■ **TASK DIRECTIONS**
Which lines of the data below hold "click"? Copy each of them.

Data items:
——————————
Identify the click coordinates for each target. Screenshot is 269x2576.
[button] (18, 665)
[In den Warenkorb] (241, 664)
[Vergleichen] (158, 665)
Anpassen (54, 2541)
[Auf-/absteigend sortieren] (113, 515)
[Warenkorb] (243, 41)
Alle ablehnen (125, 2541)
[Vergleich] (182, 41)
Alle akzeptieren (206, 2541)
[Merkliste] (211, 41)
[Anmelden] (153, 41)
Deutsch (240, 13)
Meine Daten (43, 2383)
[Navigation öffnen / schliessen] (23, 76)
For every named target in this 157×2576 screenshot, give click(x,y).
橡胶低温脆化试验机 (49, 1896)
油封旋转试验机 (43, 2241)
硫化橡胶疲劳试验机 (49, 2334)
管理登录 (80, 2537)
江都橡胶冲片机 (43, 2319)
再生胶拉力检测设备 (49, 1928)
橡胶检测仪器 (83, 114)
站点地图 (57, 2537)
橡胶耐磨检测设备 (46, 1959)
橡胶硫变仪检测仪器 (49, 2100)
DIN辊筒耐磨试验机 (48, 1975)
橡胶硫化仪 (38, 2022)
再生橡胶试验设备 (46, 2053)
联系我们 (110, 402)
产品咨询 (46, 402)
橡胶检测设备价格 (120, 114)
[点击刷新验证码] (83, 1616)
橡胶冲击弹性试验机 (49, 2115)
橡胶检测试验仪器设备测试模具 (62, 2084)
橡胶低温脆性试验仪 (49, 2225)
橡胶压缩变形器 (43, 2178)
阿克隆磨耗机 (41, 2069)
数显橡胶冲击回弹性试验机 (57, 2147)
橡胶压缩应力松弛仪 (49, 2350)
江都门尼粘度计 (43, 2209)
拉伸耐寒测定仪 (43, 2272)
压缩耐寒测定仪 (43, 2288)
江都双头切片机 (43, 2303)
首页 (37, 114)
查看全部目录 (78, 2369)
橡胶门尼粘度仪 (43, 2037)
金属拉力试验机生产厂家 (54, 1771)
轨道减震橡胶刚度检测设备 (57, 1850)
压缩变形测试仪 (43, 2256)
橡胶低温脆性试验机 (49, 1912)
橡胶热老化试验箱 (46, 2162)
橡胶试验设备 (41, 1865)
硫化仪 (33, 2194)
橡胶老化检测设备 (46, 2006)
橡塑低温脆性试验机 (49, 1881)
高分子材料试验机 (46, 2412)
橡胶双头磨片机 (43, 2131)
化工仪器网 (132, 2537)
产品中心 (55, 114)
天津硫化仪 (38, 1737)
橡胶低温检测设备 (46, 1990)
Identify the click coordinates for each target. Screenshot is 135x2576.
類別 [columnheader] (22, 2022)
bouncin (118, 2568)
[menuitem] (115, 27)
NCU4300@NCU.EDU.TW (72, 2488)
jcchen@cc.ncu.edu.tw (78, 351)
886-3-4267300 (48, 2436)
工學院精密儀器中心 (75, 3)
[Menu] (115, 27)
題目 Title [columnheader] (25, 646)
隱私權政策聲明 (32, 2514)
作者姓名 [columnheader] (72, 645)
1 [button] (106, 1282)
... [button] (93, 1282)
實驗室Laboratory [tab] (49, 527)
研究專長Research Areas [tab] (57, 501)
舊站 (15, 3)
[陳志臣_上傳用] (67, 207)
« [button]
——————————
■ **EXERCISE ANSWER**
Identify the click coordinates for each target. Screenshot is 269x2576.
For every named target in this 157×2576 screenshot, give click(x,y).
Identify the click coordinates for each target. Screenshot is 135x2576.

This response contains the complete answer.